= Kel Ayr =

Kel Ayr (also spelled Kel Aïr or Kel Ayer) was a semi-nomadic Tuareg tribal confederation. It ruled an area centered on the Aïr Mountains (Aïr Massif) in what is today Niger.

Forming sometime after the 11th century CE, the Kel Ayr were one of the earlier Tuareg groups to arrive in the Aïr. They pushed out the Hausa, who later became identified with Gobir (the Gobirawa) and other states to the south. Kel Ayr controlled the sedentary populations of the trading and farming centers in Assodé, Agadez, In-Gall, Timia and Iferouane. The Songhai Empire seized Agadez, Ingall, and centers to the south and west in 1500, but lost control before the end of the century. Along with the Kel Gres, Tesen and Issandalan confederations, the Kel Ayr controlled the region and helped found the Sultanate in Agadez. In 1740 the large Kel Owey destroyed the town of Assodé, sacked Agadez, placed the Sultanate of Agadez under their control, and dispersed the Kel Ayr to the south and west. The confederation was then under the direct suzerainty of the Anastafidet, lord of the Kel Owey. Between the 1850s and the 1890s, the Kel Owey and the central Aïr again fell under control of the Key Ayr, and the Ayr again retained control of Agadez, the Kouar oases, and the Azalai salt caravans, which they continue to operate.
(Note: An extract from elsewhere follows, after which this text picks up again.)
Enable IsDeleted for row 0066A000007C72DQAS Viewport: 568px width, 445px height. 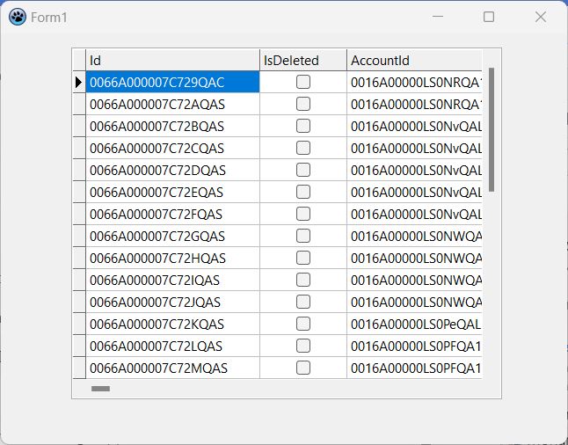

As of the 1980s, population estimates for the Kel Ayr range from 55,000 to 20,000, in part because of the decision of which tribes to include, and whether to include the sedentary population (the Ikelan or Bella) whom the Tuareg groups ruled until at least independence.
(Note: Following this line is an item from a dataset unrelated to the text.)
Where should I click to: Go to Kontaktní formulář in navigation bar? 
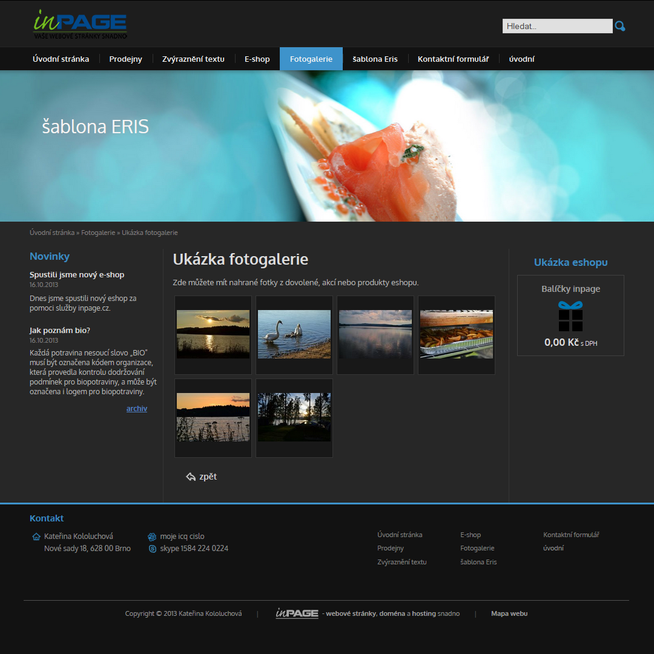453,59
==Existing Kel Ayr groups==
To the west of Aïr in the Tamesna plain:

- Kel Gharous
- Kel Tadele
- Kel Tamat (now more identified with the Kel Owey): ~4800 in 1979
  - Ikazkazan (part centered near Arlit). A second branch is associated with the Kel Ulli/Kel Gres to the south, near Zinder.

To the southwest of Aïr:

- Kel Fadey (centered at Tchimoumenene; nomadize in regions around In-Gall): ~1780 in 1979.
- Igdalen (part). Igdalen sub groups form a religious class in many Tuareg confederations
- Kel Ferwan (or Kel Ferouane) to the south of the Aïr Mountains, but originally migrating to the area in the 14th century CE: ~6000 in 1979.
- Kel Temezguidda

In the colonial period the Kel Ayr led a large confederation which included most of these groups, but also held sway over the Kel Owey and Kel Tamat in the central Aïr Massif.

==See also==
- Tuareg
  - Kel Adagh
  - Kel Ahaggar
  - Kel Ajjer
  - Kel Gres
  - Kel Owey
  - Aulliminden: Kel Ataram (west) and Kel Dinnik (east)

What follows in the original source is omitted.